WORK INSTRUCTION -
Reproduce the data exactly as given, except for any images.

SOURCE DATA -
☆ ☆ ☆
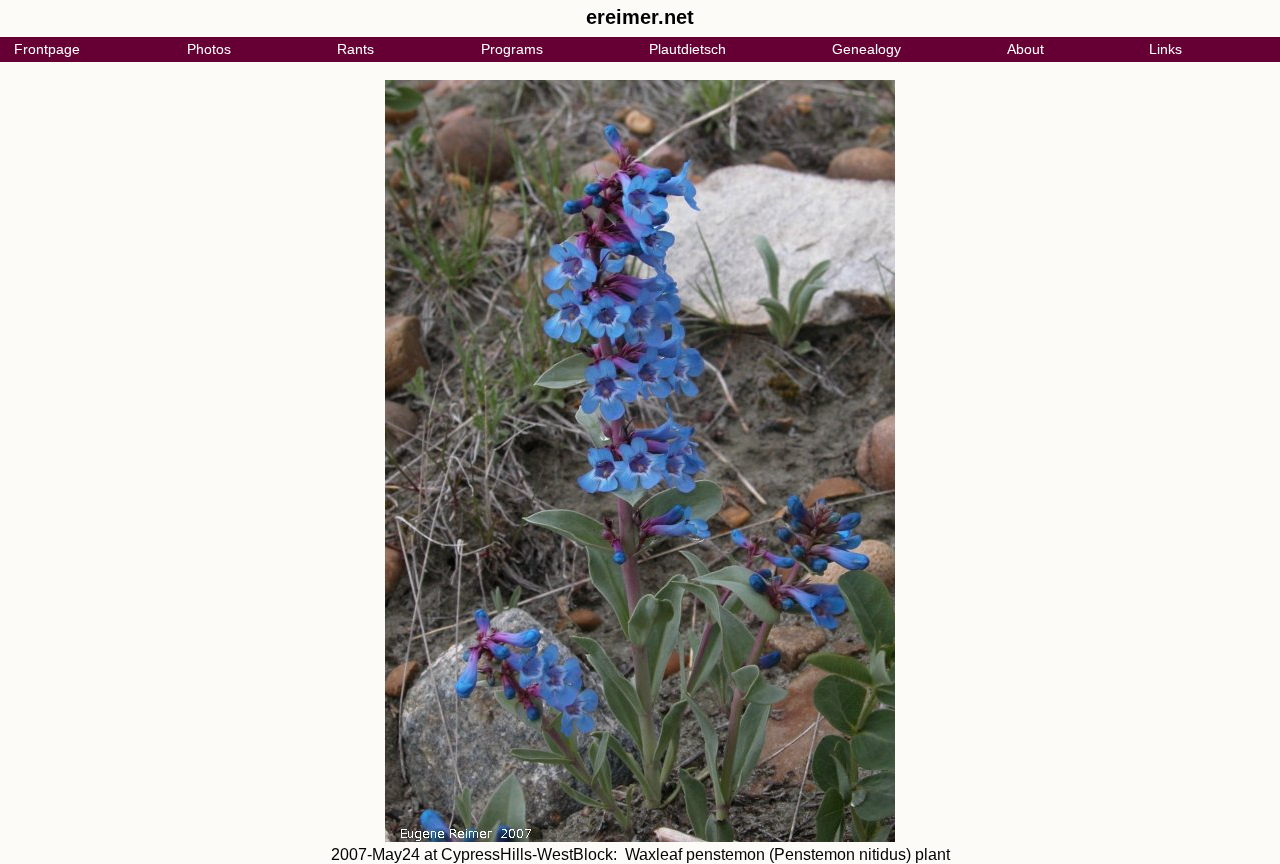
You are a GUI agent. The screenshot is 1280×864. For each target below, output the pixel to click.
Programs (512, 49)
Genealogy (866, 49)
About (1025, 49)
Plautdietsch (687, 49)
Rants (355, 49)
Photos (209, 49)
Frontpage (47, 49)
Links (1165, 49)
☆ ☆ ☆
REPLY TO THE EXERCISE -
You are a GUI agent. The screenshot is 1280×864. For each target below, output the pixel to click.
Programs (512, 49)
Genealogy (866, 49)
About (1025, 49)
Plautdietsch (687, 49)
Rants (355, 49)
Photos (209, 49)
Frontpage (47, 49)
Links (1165, 49)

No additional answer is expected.